余裕を持って年を終えたいが、今回もそうならなかった。1学期の講義が終わると、採点する試験用紙や報告書が山積みになっている。今学期は特に中国に関する授業で迂余曲折が多かった。韓中国交正常化30周年というものの、いつになく反中感情が激しかったように思う。
文化人類学科に開設された中国に関する授業を、他文化に関する純真な好奇心として申し込んだ学生はあまりいなかった。「中国」を知ろうとする憤然とした欲求があふれていた。コロナ禍初期の防疫失敗による全世界的な感染拡大に責任があるにもかかわらず、認めるどころか訓戒を垂れた中国、民主主義をはじめとする国際社会の規範と慣行に逆らい、習近平の長期独走体制を構築した中国、香港の民主化デモやイスラム教徒への弾圧、労働・女性運動の抑圧など、一連の反人権的な事態に対する国際社会の問題提起を内政干渉とするだけで一蹴する中国は、はたしてどのような国なのかを知りたがっていた。「東北工程」から北京冬季五輪の「韓服論議」まで、メディアで接した韓中の歴史・文化対立について、中国の留学生が自分の見解を明らかにすることをそれとなく期待したりもしていた。
一方で、中国から来た留学生たちは、韓国社会の一方的な疑問に不満が多かった。すでに大国に浮上した国で生まれ、強力な愛国主義教育を受けて育った世代にとって、「中国はいったいどんな国なのか」という非難まじりの質問は侮辱に近かった。まるでデモをするかのように、毛沢東や習近平の語録を書き写すことで1週間のレポートに代える学生もいた。文化大革命や天安門事件のようにダブー視されてきた歴史を、混沌を受け入れつつ新たに学び始めた学生も、自分の母国を奇怪な後進国として扱うネット上のコメントにうんざりしていた。授業に参加する留学生の間にも緊張が漂った。自分の書くものや発言が同じ中国人にどう映るのか、神経が過敏になっていた。
学生たちの間で相互学習よりも判断や確証の要求が高まるとき、道案内をする教師も戸惑うものだ。平等と正義に向かった社会主義国家の長きにわたる実験を紹介すると「親中」とされ、ユートピア的な実験の過程で広がった種族虐殺に言及すれば「反中」と罵倒される。中国の学生は韓国人が米国に「洗脳された」と言い、韓国の学生は中国人が共産党に「洗脳された」と言う。分断と冷戦を背景とした小説で接した激しい追及の対話にがんじがらめにされた気分だ。

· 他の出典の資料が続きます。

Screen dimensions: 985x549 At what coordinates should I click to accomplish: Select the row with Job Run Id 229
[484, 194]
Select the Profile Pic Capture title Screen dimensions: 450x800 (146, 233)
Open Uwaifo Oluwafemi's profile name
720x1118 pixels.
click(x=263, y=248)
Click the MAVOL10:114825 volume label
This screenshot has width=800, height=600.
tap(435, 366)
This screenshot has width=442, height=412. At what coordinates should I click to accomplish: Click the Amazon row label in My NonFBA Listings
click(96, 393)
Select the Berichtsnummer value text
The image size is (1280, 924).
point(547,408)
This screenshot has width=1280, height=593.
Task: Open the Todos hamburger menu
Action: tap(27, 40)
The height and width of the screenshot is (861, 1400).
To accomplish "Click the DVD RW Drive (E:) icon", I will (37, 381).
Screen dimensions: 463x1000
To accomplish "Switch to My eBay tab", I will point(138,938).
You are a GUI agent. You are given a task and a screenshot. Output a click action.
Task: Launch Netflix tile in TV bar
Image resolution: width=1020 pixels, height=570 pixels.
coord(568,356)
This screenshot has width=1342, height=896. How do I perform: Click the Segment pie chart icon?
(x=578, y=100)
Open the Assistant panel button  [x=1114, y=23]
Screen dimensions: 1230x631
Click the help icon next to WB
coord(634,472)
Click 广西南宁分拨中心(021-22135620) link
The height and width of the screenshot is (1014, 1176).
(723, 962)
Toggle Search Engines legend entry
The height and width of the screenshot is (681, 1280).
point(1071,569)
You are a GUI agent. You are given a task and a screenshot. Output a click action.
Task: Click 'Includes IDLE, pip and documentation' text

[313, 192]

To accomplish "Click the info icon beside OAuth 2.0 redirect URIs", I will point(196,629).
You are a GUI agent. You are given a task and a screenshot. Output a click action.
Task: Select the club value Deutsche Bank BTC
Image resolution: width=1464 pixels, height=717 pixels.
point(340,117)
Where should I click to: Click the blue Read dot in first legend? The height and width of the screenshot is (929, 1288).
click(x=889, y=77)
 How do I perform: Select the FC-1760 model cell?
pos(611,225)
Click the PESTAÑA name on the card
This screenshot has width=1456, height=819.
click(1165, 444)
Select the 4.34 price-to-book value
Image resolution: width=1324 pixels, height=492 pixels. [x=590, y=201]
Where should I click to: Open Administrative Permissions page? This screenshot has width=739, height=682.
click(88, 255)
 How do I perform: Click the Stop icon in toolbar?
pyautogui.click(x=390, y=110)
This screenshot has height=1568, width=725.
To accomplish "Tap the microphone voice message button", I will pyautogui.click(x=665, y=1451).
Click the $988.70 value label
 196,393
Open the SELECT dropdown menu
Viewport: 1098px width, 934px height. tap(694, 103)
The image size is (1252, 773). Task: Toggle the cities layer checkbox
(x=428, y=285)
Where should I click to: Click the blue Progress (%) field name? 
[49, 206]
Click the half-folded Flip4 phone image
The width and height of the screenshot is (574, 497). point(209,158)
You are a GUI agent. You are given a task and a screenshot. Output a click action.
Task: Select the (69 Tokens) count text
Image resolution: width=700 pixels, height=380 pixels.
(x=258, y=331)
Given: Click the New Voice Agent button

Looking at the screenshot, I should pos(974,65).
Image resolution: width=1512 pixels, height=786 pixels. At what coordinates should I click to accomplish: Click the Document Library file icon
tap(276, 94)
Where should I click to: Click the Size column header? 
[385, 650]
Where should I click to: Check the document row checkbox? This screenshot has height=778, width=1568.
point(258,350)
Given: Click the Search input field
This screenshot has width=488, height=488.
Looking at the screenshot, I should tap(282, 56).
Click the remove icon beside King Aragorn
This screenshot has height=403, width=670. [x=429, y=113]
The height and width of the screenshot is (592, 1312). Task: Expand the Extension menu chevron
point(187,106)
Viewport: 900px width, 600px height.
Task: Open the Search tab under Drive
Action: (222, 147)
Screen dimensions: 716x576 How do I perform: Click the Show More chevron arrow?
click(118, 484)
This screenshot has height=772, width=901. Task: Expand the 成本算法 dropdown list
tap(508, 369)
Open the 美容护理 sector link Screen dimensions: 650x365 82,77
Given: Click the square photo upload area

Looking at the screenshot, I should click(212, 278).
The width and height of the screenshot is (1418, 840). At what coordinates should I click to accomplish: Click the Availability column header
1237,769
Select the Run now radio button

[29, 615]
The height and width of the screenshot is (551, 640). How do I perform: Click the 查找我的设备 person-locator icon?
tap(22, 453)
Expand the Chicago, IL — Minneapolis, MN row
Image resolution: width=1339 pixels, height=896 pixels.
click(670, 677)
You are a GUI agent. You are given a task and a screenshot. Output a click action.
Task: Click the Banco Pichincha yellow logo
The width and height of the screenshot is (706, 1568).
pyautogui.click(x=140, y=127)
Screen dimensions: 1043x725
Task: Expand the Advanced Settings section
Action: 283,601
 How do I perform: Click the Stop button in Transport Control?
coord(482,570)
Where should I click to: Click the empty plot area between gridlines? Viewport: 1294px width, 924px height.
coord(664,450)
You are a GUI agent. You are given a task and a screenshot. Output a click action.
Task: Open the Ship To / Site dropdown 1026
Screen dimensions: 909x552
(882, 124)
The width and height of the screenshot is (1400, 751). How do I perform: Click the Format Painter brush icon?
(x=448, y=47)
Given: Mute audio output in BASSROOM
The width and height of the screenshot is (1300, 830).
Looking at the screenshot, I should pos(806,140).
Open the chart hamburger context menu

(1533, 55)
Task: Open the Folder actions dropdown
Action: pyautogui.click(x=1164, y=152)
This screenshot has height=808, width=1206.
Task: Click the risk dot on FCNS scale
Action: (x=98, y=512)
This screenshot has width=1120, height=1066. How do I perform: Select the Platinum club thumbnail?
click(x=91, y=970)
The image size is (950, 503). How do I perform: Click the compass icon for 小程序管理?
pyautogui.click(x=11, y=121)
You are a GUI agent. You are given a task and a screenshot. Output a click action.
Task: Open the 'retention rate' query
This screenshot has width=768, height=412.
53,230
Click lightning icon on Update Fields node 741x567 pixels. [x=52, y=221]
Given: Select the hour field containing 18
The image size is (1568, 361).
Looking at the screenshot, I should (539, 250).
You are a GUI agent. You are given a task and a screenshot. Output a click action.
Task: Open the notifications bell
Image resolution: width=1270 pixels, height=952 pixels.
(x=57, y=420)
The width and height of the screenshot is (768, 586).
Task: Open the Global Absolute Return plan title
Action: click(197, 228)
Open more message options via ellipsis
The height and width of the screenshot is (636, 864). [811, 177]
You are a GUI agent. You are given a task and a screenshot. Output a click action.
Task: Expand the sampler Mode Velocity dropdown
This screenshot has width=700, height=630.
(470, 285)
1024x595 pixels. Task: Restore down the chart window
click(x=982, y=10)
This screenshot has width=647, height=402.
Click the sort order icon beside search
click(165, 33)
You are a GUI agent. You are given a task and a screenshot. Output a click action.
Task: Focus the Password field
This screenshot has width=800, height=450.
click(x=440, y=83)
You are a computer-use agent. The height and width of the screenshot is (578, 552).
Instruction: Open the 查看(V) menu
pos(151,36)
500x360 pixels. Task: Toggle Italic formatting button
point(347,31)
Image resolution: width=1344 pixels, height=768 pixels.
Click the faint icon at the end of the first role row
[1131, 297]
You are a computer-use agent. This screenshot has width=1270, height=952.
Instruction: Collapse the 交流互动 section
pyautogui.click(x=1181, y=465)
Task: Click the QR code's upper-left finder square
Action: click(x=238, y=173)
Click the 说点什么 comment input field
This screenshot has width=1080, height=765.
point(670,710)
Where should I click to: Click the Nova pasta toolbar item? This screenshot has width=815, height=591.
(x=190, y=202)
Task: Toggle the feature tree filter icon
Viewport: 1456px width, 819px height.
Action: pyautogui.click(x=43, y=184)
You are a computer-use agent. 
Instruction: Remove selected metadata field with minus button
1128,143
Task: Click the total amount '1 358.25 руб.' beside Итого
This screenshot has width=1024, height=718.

学期の間じゅう、こうした支離滅裂な対話から抜け出そうと、様々な試みをした。韓国の学生には、中国との関係において外部者ではないことを認識するよう求めた。アップルの「神秘主義」戦略に魅了された韓国の消費者は、中国のフォックスコンの労働者たちがiPhoneの発売に合わせて長時間の超過労働を強要され、機密保持のために過剰な労働規律に苦しめられている状況に対し、何の責任もないのだろうか。中国の学生には、批判と非難を同一視しないよう説いた。多くの中国人が今なお尊敬する作家の魯迅は、中国の歴史は「奴隷になりたくてもなれない時代」と「しばらく安全に奴隷になれる時代」の循環に過ぎないと激しく批判したことがある(『燈下漫筆』)。青年たちが徹底した自己認識を経て悪循環から抜け出すことを渇望した魯迅を、西側世界にもてあそばれた変節者と罵倒できるだろうか。何より中国は、大韓民国の96倍にもなる面積で14カ国と国境を接し、14億を越える人口に56の公式な民族が集まった多民族国家だという点を、すべての学生が真剣に考慮するよう求めた。北京で生まれ育った漢族の大学生が、(最近出版された『新疆ウイグル・ディストピア』で詳しく描写された)新疆ウイグル地域の再教育収容所の現実を、どれくらい知っているだろうか。韓国の記者やネットユーザーが中国のSNSで採掘した話の断片が、偶然や共謀、認知バイアスが入り混じった状態で韓中対立の争点に急浮上する過程を、どのようにみなければならないのだろうか。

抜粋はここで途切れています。